This argument primarily comes down to arguing that because a certain category has blurry boundaries that we shouldn’t use it. This confuses having blurry boundaries with being useful. There seems to be a fair bit of implicitly arguing over definitions also which isn’t helpful.
The only marginally interesting section is:
The Allies invaded Nazi Germany and completely suppressed Nazism. To this day in Germany it is illegal to teach National Socialism. I think most Americans, and most Germans, would agree that this is a good thing.
But if we make this one trivial change, turning Nazism into Thorism and making it a “religion,” which as we’ve seen need not change the magnitude or details of Nazi crimes at all, the acts of the Allies are a blatant act of religious intolerance.
But even this is word games. Among other problems, it assumes that one actually supports the current German law against Nazis. One can be against or in favor of this whether or not one treats it as a religion.
This argument primarily comes down to arguing that because a certain category has blurry boundaries that we shouldn’t use it.

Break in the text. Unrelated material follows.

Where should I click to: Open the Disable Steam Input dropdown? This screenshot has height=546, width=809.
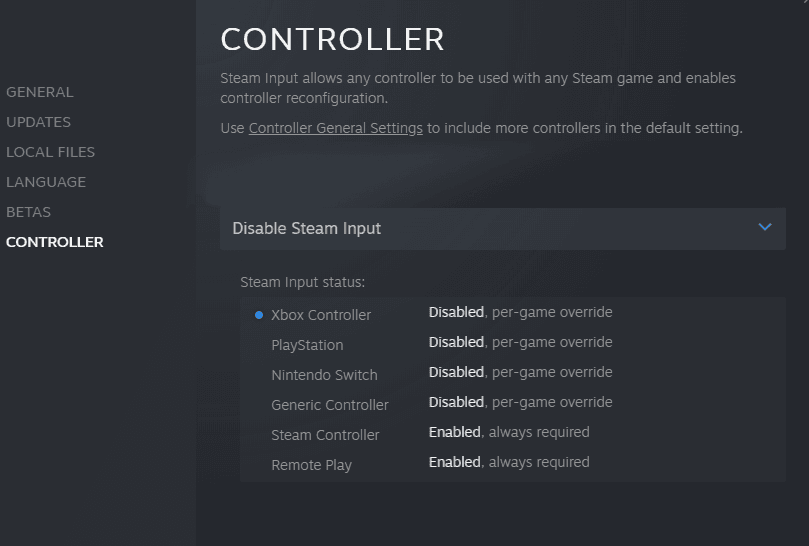(x=502, y=228)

This confuses having blurry boundaries with being useful.
The problem is not with the category having blurry boundaries, but with the fact that it (arguably) leads to grossly miscalibrated heuristics for evaluating beliefs. Such bad heuristics then end up being not just widely used by individuals, but also built into the system of government.

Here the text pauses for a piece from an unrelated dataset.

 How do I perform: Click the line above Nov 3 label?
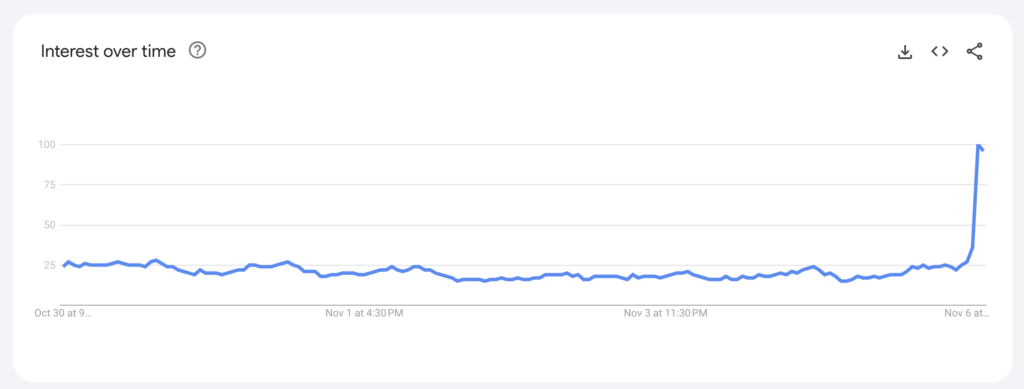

There is one especially common pattern in ideological disputes where such heuristics can be catastrophically bad. Suppose side A in a dispute claims a religious basis for its beliefs, which are however not derived from the religious axioms in some strict logical manner, but in fact the religious stuff serves only as the supporting narrative for what is just accumulated conventional wisdom and tradition. Suppose then that the opposing side B claims that its beliefs are a product of pure rational thinking, whereas in reality their supposed “rational thinking” or even “science” is a mere rationalization for their ideology—which is, at bottom, just another collection of human biases and metaphysical beliefs, although the latter are not about any anthropomorphic entities.
In situations of this sort, it is not at all unusual that the beliefs of the side A about practical issues are in fact reasonably close to reality, while the beliefs of the group B are grossly delusional and incredibly destructive if applied in practice. But the “religion” heuristic can make a wannabe rational thinker side with B for the ultimately silly reason that their metaphysics doesn’t involve anthropomorphic entities. (Even if the entities it does postulate are just as fictitious, the resulting reasoning equally fallacious, and the ultimate practical implications far crazier.)
Now, of course, contemporary examples of this pattern are likely to be ideologically charged to an extreme degree. But for a distant and hopefully uncontroversial example, imagine living in some country circa 1930 where there is an ongoing struggle for power between, say, some run-of-the-mill Christian conservatives and Communists. The religion heuristic might tell you that the latter, whatever their faults, are at least attempting to base their worldview on rational thinking, so they can’t possibly be the worse choice—even though they are in fact, by any reasonable measure, the more insane side by orders of magnitude. (And unsurprisingly, around that time plenty of purported rational thinkers did end up supporting the crazier side in disputes of this sort.)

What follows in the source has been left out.